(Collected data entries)
^^^^
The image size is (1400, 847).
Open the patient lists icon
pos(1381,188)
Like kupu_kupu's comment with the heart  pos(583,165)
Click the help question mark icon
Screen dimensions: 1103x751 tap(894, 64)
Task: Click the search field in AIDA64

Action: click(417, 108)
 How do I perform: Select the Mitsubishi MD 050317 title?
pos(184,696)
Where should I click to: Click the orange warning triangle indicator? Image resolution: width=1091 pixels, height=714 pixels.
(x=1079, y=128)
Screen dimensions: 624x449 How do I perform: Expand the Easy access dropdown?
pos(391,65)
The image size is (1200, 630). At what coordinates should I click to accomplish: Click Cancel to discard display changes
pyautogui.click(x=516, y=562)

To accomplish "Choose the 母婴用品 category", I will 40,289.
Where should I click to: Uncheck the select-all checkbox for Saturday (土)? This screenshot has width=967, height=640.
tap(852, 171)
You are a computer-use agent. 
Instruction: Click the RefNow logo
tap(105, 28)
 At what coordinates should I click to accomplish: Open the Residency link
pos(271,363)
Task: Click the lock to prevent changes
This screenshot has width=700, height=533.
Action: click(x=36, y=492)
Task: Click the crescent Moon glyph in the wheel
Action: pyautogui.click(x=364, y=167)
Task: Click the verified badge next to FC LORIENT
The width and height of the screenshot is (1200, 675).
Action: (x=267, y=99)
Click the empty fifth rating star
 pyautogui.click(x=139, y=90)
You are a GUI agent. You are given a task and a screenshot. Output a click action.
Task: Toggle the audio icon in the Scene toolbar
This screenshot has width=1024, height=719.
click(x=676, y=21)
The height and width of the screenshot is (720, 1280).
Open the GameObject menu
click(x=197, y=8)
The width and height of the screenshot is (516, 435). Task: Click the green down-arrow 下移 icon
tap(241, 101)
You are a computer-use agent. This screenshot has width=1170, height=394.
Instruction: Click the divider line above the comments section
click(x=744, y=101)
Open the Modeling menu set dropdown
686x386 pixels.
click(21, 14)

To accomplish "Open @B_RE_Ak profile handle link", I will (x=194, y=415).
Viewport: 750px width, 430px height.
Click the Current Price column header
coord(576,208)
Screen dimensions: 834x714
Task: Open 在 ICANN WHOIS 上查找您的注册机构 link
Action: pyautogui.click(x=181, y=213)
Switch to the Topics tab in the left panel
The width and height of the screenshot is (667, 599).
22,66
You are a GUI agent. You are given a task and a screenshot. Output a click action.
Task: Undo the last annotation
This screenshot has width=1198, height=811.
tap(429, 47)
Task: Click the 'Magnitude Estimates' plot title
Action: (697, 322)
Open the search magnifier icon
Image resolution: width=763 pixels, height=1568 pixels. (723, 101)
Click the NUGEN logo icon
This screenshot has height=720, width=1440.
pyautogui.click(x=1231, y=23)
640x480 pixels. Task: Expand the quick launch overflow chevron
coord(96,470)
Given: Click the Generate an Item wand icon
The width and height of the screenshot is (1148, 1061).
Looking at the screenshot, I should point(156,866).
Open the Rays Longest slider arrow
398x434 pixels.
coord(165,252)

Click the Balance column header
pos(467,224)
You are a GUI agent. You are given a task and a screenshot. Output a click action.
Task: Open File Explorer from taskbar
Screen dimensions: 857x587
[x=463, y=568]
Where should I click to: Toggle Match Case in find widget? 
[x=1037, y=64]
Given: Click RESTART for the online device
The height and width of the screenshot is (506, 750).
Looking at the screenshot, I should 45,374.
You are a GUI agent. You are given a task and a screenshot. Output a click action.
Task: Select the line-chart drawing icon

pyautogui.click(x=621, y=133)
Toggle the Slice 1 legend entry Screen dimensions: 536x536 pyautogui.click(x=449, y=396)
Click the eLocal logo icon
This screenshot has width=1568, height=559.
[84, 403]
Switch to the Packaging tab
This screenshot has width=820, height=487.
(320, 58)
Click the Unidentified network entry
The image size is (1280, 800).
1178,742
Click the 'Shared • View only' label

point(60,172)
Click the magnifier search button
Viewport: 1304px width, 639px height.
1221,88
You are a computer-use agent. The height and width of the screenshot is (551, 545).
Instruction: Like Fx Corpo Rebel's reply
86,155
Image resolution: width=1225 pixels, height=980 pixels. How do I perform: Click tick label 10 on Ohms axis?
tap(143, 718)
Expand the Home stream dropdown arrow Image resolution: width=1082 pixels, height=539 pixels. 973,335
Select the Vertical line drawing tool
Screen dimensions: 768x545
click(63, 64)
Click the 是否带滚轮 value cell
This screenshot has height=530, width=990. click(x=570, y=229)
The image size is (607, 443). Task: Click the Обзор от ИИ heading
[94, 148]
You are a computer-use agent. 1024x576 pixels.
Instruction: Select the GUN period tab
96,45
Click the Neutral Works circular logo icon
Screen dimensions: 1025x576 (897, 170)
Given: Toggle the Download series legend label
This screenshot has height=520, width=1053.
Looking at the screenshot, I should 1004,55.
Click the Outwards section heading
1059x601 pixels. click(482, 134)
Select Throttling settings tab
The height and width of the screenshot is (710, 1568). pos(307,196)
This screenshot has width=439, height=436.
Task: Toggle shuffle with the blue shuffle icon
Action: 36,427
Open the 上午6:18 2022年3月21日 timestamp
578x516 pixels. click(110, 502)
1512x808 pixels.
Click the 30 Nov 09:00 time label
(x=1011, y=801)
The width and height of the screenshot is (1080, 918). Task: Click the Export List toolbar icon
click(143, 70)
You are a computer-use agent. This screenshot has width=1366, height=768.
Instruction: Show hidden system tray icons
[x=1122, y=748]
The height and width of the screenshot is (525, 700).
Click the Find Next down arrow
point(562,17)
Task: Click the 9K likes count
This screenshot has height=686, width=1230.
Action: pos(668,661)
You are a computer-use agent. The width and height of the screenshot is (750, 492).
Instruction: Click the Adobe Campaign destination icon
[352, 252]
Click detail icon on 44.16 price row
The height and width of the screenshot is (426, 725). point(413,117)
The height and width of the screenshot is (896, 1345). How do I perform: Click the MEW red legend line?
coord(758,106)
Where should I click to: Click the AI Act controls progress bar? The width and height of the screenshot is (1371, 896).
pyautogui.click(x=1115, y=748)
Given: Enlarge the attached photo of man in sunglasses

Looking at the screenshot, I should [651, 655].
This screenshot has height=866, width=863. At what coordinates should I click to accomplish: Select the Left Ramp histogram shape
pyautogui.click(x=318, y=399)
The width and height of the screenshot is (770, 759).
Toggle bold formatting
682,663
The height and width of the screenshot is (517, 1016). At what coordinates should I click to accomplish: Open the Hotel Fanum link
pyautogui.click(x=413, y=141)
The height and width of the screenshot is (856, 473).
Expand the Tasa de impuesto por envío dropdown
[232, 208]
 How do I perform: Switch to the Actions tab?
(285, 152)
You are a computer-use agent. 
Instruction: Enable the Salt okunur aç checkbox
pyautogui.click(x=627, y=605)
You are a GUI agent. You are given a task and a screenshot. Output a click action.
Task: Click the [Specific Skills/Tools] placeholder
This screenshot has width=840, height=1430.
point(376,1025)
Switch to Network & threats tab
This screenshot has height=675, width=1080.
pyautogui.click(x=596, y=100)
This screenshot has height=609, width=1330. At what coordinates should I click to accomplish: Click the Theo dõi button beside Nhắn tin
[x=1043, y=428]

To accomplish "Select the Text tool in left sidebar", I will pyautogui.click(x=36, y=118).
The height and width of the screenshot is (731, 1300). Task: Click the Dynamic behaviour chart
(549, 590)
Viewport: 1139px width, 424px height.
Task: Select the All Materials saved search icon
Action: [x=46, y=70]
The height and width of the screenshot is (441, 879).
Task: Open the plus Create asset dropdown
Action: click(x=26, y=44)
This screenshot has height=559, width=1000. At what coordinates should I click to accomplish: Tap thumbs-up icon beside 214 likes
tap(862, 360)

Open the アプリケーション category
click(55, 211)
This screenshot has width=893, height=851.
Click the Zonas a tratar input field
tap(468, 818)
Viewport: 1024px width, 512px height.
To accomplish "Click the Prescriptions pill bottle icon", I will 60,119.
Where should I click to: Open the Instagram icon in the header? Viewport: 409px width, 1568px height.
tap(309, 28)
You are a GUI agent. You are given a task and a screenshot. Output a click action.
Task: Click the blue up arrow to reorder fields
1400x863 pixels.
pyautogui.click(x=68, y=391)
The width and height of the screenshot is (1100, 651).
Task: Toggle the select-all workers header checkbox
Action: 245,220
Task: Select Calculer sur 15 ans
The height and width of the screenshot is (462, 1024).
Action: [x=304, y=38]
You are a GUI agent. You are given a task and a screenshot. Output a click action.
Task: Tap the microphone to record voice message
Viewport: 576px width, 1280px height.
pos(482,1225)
^^^^
• [Problem to solve]: Every line holding the word "will" should be copied out of the records above.

• [Output of the exercise]:
To accomplish "Choose the 母婴用品 category", I will 40,289.
To accomplish "Open @B_RE_Ak profile handle link", I will (x=194, y=415).
To accomplish "Select the Text tool in left sidebar", I will pyautogui.click(x=36, y=118).
To accomplish "Click the Prescriptions pill bottle icon", I will 60,119.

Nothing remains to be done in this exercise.